> [Work instructions] For each line below that contains the word "will", return that line.

-- Material provided follows --

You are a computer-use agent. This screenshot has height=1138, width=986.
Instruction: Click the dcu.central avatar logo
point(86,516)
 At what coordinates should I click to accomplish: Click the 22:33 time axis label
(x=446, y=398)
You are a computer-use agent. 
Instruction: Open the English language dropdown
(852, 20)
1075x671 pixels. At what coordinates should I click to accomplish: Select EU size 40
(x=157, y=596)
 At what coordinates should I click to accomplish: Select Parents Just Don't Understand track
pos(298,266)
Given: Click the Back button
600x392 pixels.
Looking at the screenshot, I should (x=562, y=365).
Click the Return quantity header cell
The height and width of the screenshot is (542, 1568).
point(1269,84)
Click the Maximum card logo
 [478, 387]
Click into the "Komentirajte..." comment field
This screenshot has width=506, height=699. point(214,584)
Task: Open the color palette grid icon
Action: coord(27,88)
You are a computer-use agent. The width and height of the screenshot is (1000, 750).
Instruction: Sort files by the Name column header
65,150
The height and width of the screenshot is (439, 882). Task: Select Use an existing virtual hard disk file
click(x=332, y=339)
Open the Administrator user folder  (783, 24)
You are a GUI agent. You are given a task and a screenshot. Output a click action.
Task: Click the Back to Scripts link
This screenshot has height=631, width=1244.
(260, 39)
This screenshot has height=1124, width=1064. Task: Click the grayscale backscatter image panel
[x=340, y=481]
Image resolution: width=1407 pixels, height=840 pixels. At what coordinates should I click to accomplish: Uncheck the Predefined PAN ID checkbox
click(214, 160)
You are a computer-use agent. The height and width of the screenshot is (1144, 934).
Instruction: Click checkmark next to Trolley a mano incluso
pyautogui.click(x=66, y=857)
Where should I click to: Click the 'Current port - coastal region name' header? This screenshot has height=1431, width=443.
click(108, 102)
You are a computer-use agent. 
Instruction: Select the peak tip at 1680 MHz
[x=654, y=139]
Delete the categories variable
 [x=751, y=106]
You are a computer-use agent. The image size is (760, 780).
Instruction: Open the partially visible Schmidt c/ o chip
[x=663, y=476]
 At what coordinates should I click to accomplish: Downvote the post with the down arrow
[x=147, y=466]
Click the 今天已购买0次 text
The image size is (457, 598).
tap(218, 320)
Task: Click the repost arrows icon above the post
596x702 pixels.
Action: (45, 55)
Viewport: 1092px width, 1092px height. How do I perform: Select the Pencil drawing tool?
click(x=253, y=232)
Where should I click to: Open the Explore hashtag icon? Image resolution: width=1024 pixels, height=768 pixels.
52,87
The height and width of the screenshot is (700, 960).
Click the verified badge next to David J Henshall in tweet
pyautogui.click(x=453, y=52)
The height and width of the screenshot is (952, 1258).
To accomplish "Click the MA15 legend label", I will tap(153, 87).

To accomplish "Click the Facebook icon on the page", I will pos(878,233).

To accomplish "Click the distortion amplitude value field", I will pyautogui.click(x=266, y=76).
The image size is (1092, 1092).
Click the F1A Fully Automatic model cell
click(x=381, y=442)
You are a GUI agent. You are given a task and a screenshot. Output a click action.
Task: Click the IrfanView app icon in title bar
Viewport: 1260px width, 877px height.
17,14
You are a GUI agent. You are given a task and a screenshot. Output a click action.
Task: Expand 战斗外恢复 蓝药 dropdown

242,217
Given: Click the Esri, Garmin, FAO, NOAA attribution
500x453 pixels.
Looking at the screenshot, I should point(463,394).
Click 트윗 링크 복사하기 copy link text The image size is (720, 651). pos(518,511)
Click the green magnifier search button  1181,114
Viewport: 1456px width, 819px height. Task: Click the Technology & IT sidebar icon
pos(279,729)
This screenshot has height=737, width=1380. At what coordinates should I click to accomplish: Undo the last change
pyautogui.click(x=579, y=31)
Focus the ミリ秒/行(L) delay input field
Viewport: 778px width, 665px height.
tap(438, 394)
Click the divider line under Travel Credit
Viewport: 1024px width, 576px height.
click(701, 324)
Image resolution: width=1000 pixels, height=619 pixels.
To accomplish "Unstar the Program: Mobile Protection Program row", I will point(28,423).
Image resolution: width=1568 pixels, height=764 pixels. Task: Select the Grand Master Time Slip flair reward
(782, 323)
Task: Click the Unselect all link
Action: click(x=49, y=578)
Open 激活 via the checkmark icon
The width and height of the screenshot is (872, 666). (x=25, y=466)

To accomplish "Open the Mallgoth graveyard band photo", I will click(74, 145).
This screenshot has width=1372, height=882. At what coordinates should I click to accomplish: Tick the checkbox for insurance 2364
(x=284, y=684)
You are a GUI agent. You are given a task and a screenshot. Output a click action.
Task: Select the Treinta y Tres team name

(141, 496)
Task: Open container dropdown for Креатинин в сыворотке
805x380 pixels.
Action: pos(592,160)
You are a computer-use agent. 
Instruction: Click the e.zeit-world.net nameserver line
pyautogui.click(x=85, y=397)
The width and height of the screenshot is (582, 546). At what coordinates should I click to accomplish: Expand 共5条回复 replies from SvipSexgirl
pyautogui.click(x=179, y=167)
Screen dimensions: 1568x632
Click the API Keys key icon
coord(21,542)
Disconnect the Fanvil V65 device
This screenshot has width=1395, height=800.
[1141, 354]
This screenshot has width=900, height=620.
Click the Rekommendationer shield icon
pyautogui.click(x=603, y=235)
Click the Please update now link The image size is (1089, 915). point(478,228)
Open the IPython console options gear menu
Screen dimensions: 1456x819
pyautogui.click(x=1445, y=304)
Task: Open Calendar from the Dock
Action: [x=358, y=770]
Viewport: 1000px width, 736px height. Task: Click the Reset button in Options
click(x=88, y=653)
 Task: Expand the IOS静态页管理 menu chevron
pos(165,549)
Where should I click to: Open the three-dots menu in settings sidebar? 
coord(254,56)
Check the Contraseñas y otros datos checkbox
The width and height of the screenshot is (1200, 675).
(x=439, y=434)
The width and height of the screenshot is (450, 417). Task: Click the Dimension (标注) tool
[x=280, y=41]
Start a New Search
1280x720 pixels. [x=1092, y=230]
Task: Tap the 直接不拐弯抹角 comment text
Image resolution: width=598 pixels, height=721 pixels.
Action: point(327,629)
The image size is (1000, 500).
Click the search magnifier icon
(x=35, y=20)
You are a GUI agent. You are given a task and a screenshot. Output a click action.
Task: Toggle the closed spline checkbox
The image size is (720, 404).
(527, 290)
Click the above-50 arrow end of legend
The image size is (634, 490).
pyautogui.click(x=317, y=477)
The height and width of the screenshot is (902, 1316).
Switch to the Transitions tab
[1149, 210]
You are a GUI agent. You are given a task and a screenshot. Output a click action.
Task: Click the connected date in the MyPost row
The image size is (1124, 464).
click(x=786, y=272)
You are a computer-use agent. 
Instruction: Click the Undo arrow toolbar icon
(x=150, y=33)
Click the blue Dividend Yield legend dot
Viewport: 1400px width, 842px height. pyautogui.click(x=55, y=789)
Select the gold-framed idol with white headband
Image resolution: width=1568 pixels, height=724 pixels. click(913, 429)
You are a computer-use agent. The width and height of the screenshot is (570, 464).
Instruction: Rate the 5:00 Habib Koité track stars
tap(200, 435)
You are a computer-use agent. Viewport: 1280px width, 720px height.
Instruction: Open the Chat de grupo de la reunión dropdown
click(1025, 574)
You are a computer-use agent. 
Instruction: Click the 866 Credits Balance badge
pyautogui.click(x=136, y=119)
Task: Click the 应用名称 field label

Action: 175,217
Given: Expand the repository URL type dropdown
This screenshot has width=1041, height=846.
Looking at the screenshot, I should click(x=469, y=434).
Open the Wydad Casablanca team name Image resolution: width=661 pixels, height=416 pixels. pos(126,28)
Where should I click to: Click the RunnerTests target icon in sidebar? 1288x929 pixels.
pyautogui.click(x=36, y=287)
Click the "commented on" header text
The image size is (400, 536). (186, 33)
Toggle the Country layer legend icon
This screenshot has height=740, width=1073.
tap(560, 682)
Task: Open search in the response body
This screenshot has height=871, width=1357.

-- Material provided concluded --

> [Result for this task]
To accomplish "Click the MA15 legend label", I will tap(153, 87).
To accomplish "Click the Facebook icon on the page", I will pos(878,233).
To accomplish "Click the distortion amplitude value field", I will pyautogui.click(x=266, y=76).
To accomplish "Unstar the Program: Mobile Protection Program row", I will point(28,423).
To accomplish "Open the Mallgoth graveyard band photo", I will click(74, 145).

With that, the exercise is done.